→ **Exercise details**
Reproduce every line of the records below, requests included, and scale each coordinate in the answers by 1.55, rounding to the nearest whole number with halves rounded up. Leave the pictures out of your reply.

** Start **

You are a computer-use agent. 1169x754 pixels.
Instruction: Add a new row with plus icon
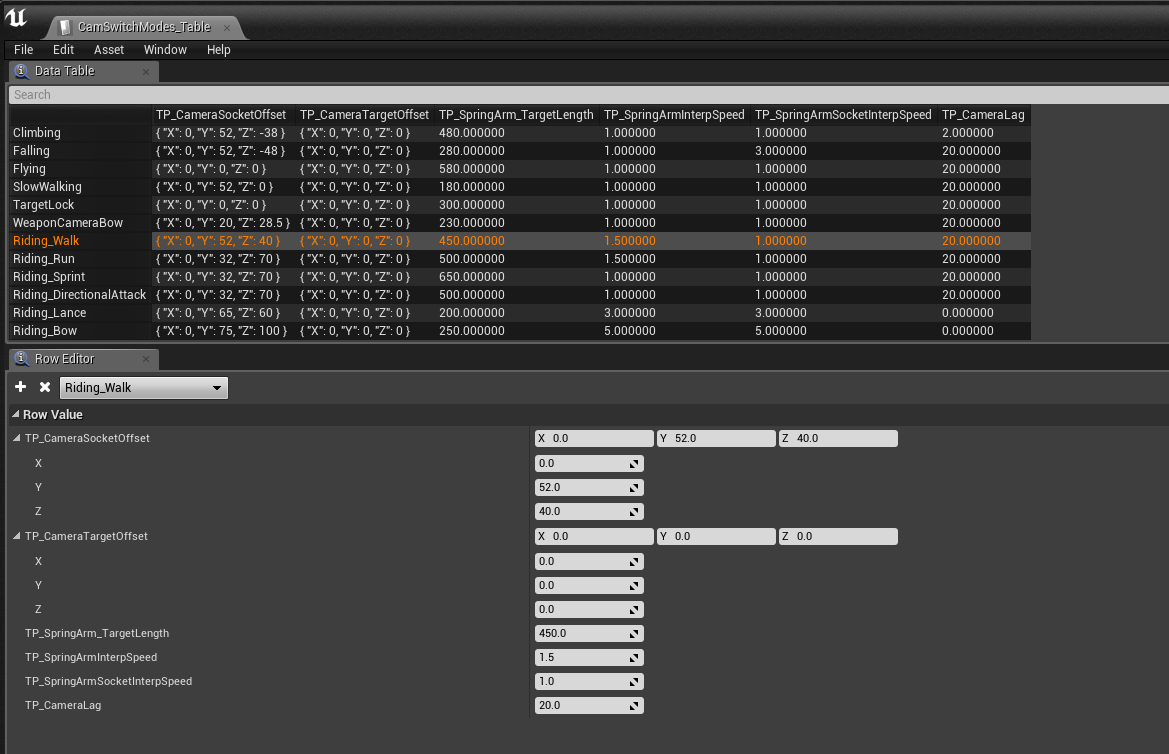point(21,387)
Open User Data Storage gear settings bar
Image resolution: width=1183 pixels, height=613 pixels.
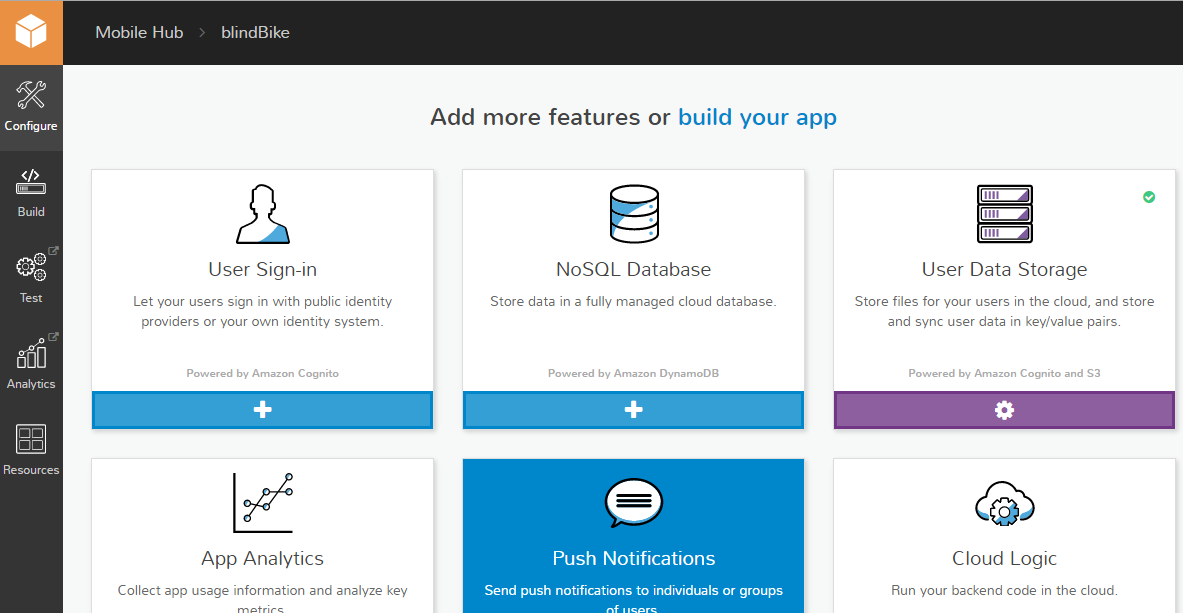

** End **

→ **Completed exercise**
You are a computer-use agent. 1169x754 pixels.
Instruction: Add a new row with plus icon
point(33,600)
Open User Data Storage gear settings bar
Image resolution: width=1183 pixels, height=613 pixels.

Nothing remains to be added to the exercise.